Requirement — In the page on text classification, which two predefined classes does the example configuration use?

Document section below:

Text Classification
From RapidWiki
The task of text classification is to assign an (electronic) document to one or more categories, based on its contents. Document classification tasks can be divided into two sorts: supervised document classification where some external mechanism (such as human feedback) provides information on the correct classification for documents and new documents should be automatically classified, and unsupervised document classification, where the classification can be done entirely without reference to external information.
We will give here a short example configuration for the first setting. We use two predefined classes ("graphics" and "hardware" in this example). The text for each of these classes is stored in its own directory. The first operator, WVTool, loads the texts and transforms it into a word vector format which can be used for learning. The next operator learns the model which is then written into a file. Here is the setup:
<operator name="Root" class="Experiment">
<operator name="WVTool" class="WVTool">
<list key="attributes">
</list>
<parameter key="default_content_language" value="english"/>
<parameter key="inputfilter" value="TextInputFilter"/>
<parameter key="min_chars" value="3"/>
<list key="namespaces">
</list>
<parameter key="output_word_list" value="../data/training_words.list"/>
<parameter key="stemmer" value="PorterStemmerWrapper"/>
<list key="texts">
<parameter key="graphics" value="../data/newsgroup/graphics"/>
<parameter key="hardware" value="../data/newsgroup/hardware"/>
</list>
</operator>
<operator name="LibSVMLearner" class="LibSVMLearner">
<list key="class_weights">
</list>
<parameter key="kernel_type" value="linear"/>
</operator>
<operator name="ModelWriter" class="ModelWriter">
<parameter key="model_file" value="../data/training_model.mod"/>
</operator>
</operator>

End of Document section.
Source data below:

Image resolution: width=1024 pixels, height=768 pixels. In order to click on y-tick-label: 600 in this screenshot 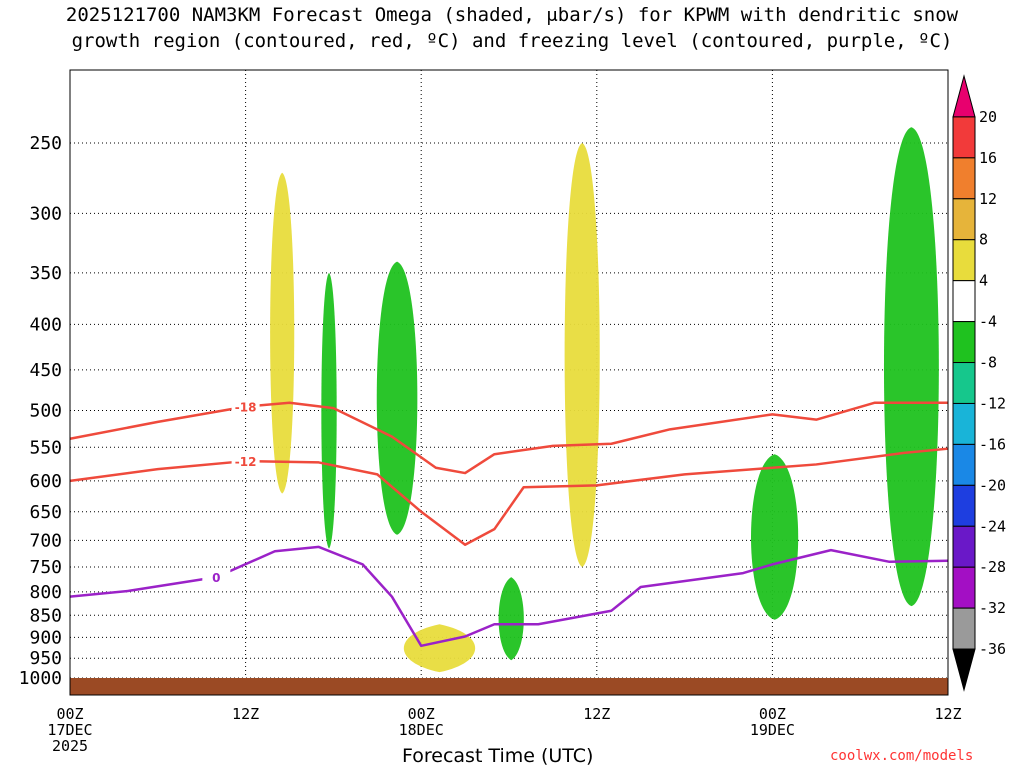, I will do `click(46, 482)`.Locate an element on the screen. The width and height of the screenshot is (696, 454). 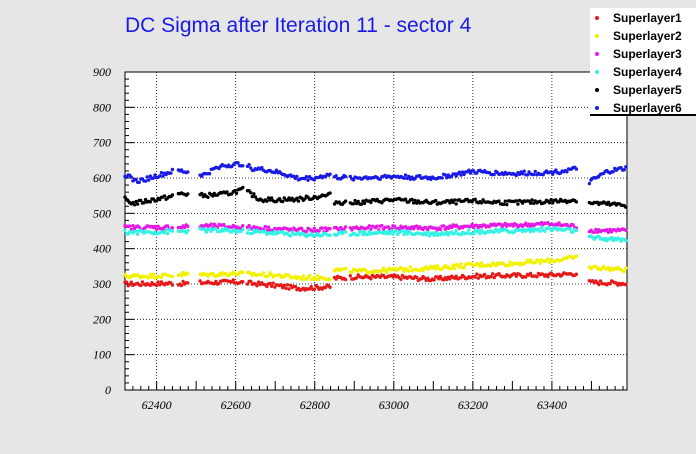
y-tick-label: 400 is located at coordinates (102, 249).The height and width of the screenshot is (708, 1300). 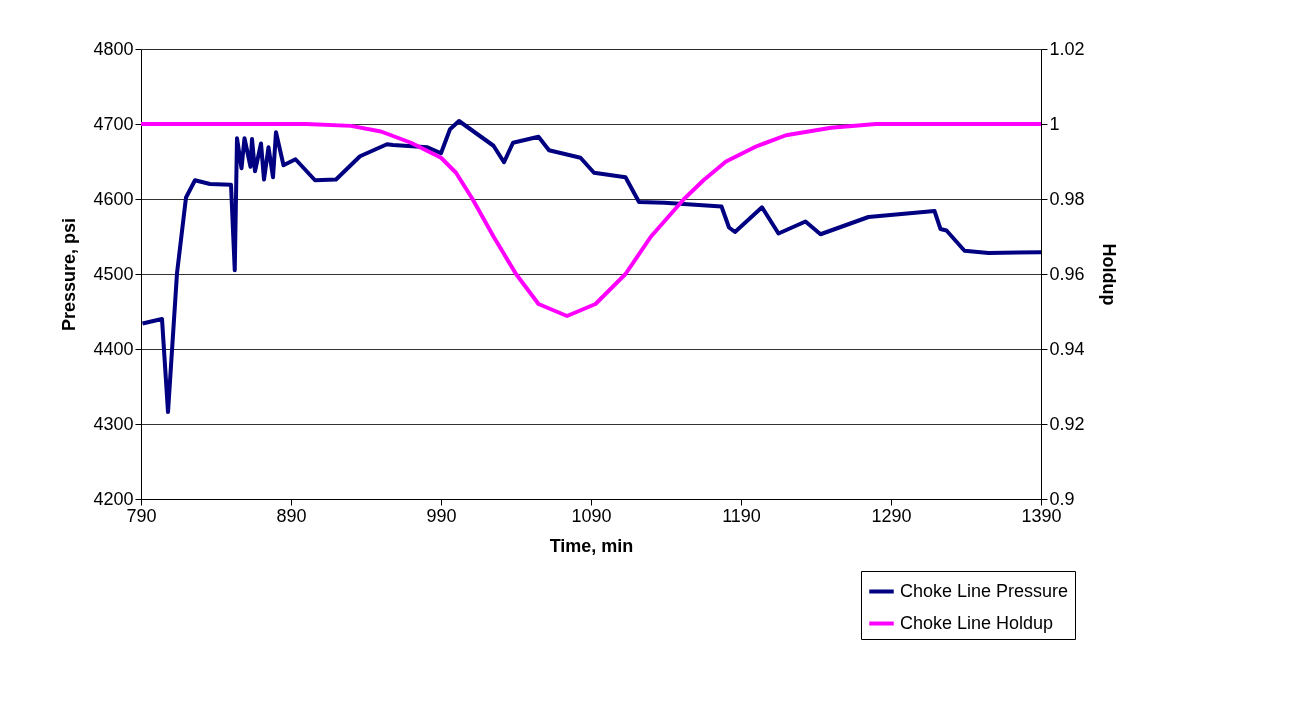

End of Source data.

Completed exercise — "graphics" and "hardware"